Three facts which may explain the iPad

January 30th, 2010

1. Steve Jobs derided early Apple tablet prototypes as only good for surfing the web on the pot.

2. Apple sells products that Steve Jobs likes.

3. Steve Jobs has recently suffered from medical conditions that have serious gastrointestinal consequences.

Swedish chef vs. Google Voice

January 14th, 2010

Last weekend my brother told me to call him at a new number, and say anything to his voicemail. I did. Then he pulled out his iPhone to show how incredibly well it had transcribed the message. To his surprise, it hadn’t transcribed it at all. He then spent the next five minutes figuring out how to listen to the audio.

Today he informed me that Google had finally transcribed the message. Here it is.

(In his view, it underlines the words as the audio plays. Unless they add that feature to the public view, you’ll just have to guess.)

Forging the Mona Lisa with a paint roller

January 7th, 2010

This picture of Betelgeuse is rather blurry. But that can be forgiven, since it’s 600 light years away. Or can it? How hard is it to see something that distant?

Consider measuring the moon by holding your hand out and squeezing your thumb and first finger like a caliper. It’s cloudy today, but I’d guess it would be slightly less than an inch from thumb to finger.

Betelgeuse is one of two stars marking the hunter’s shoulders in the constellation Orion, but it’s not practical to conduct this experiment. Which is why we have math. It’s about 600 light years away, and as wide as the orbit of Jupiter (light takes 80 minutes to cross from one side to the other.) Assuming the distance from your eye to your hand is one meter, you would need to hold your thumb and finger about a nanometer apart.

That distance is the length of ultraviolet light wave. But that picture was taken using infrared– with a thousand times the wavelength. That’s like painting fine art with a really wide paint roller.

[Sylvia was watching Jordan and me do these calculations last night. With luck she learned that math is fun and useful for grown-ups.]

Full body scanners wouldn’t have caught the underwear bomber

January 4th, 2010

Why doesn’t the press or the blogosphere pick up on these sorts of things? (They report it, but forget it instantly.) The virtual strip search that people have been talking about would detect an unusual dense device, but can’t tell an explosive from a wallet. (I suppose if the underwear bomber had expected a full-body scan, he could have hidden the explosives in Depends.)

For that matter, we seem to have forgotten that you can do a lot more damage with box cutters than a bomb. What we need is not more security: we need more perspective. Terrorism, at its worst, kills fewer people than car accidents, murder, high blood pressure, lightning, or just about anything else that actually kills people every year.
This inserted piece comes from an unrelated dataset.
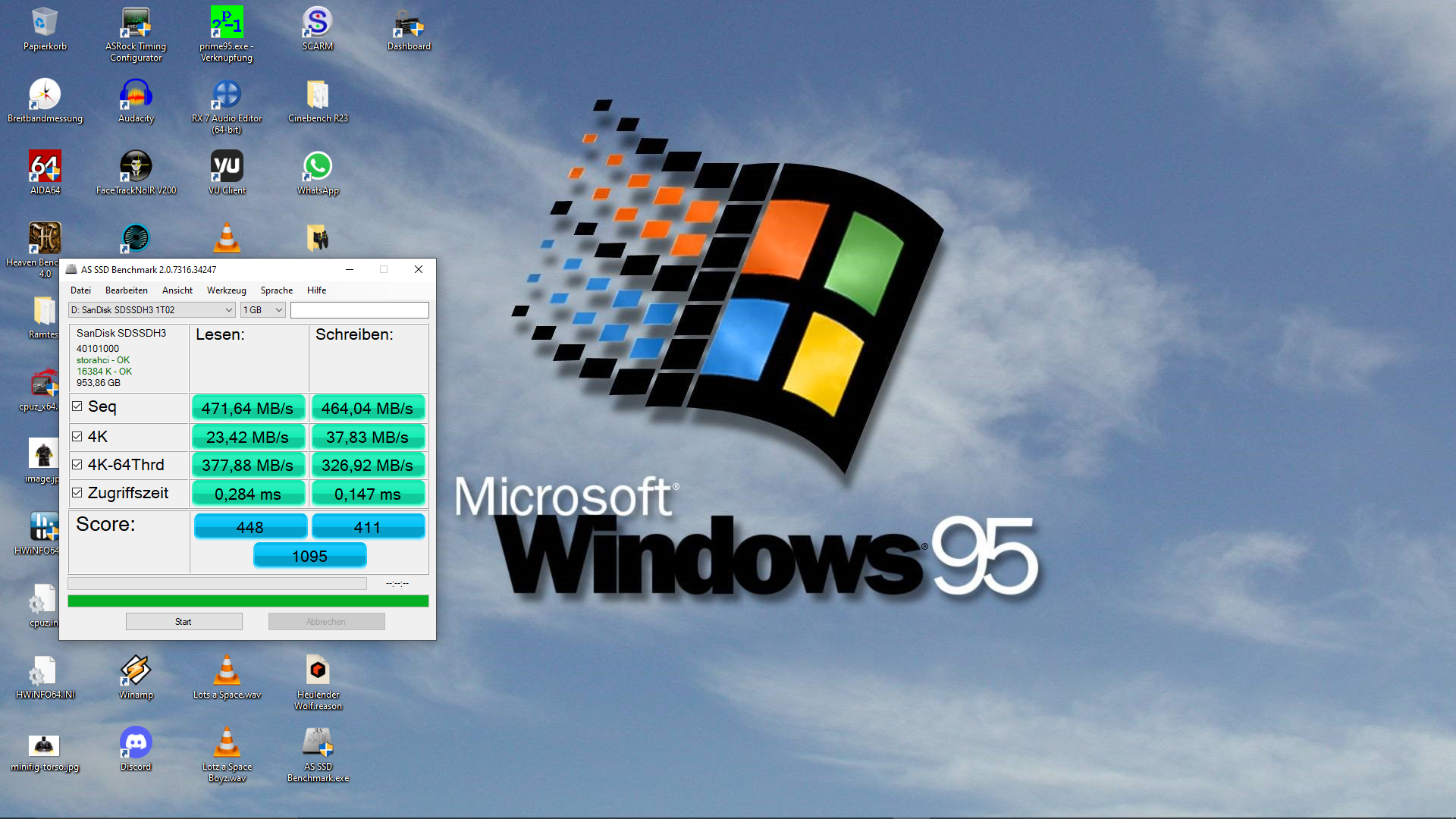Expand the SanDisk drive selection dropdown
This screenshot has width=1456, height=819.
pyautogui.click(x=152, y=310)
I’m in agreement with Bruce Schneier on this one: the airport security worked, in that it forced the terrorists to use small, hard-to-detonate bombs– thereby making it likely that passengers will notice and defuse them. Without airport security, it would have been a standard-issue, tried-and-true suicide bomber vest. Which is to say, airport security stops the low-budget and the me-too attacks but will never be able to stop a cunning, highly organized attacker.

Happy new year

January 1st, 2010

Should old computers be forgot
And never brought to mind
Don’t let old Usenet be forgot
So post to alt.lang.sign.

WEIRD societies

December 1st, 2009

New acronym for the social sciences: WEIRD, or Western, Educated, Industrialized, Rich and Democratic. The notion (hardly new) is that most research is done on WEIRD people, and may not be applicable to most of the people on the planet.

Hello, Lucy!

November 14th, 2009

We got a kitten for Sylvia’s birthday. Right now she’s living in Sylvia’s room until she’s ready to share the house with Britannicus. Sylvia is changing her litter and giving her food and water. And somehow Sylvia’s still managing to get enough sleep.

Lucy

Blogs and octopodes

September 9th, 2009

I just upgraded this blog to the latest version of WordPress, due to a WordPress worm that was infecting all sorts of sites. I wasn’t vulnerable, but it doesn’t pay to be complacent.
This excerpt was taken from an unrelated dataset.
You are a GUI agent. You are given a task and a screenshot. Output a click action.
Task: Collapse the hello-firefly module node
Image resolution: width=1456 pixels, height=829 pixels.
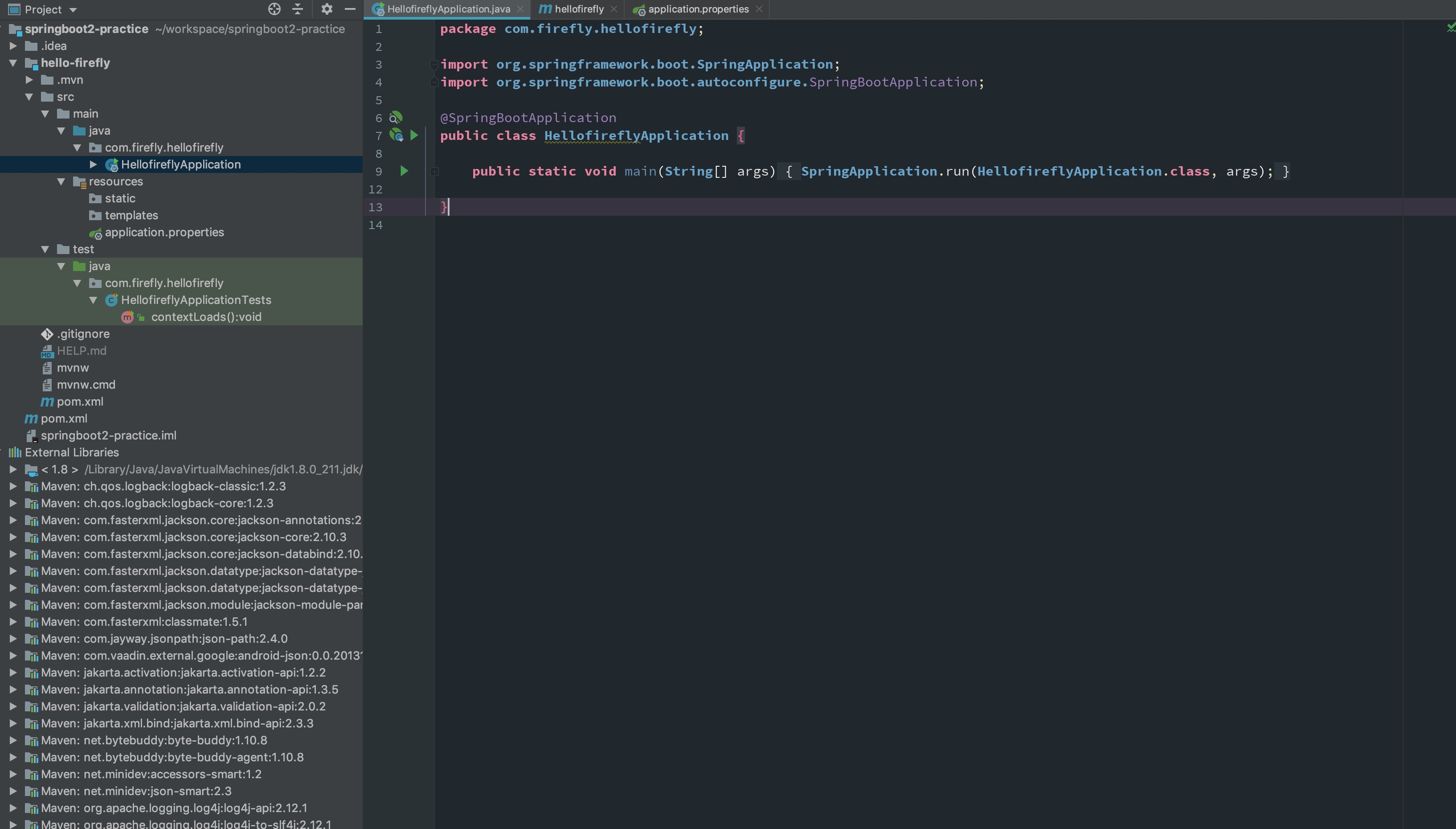click(x=13, y=63)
The reason I wasn’t vulnerable is because the worm needs to be able to create an account, and I’ve disabled new account creation. I used to require an account to comment, as an anti-spam feature. Now I require people to answer a question about octopodes, or octopuses. Turns out the plural is questionable. Regardless, it has blocked 100% of the spam, and as long as I’m the only one using that question, it’s likely to remain effective.

Sylvia starts Kindergarten

September 9th, 2009

Last Thursday, Sylvia started school at Park Spanish Immersion, the local public school for English speakers whose parents want them to learn Spanish. This morning at the school bus stop she taught the whole family a convoluted counting song she’s learned. It’s the kind where you add a motion with each verse, until it’s impossible to keep up without just convulsing randomly. (Not long after cinco, in this case.)

Most districts in the Twin Cities seem to have a Spanish immersion schools, and there are plenty of other languages available in the public schools. You can thank open enrollment, whereby Minnesota students can apply to any school, regardless of where they live. (Busing is only available within one’s home district, though.)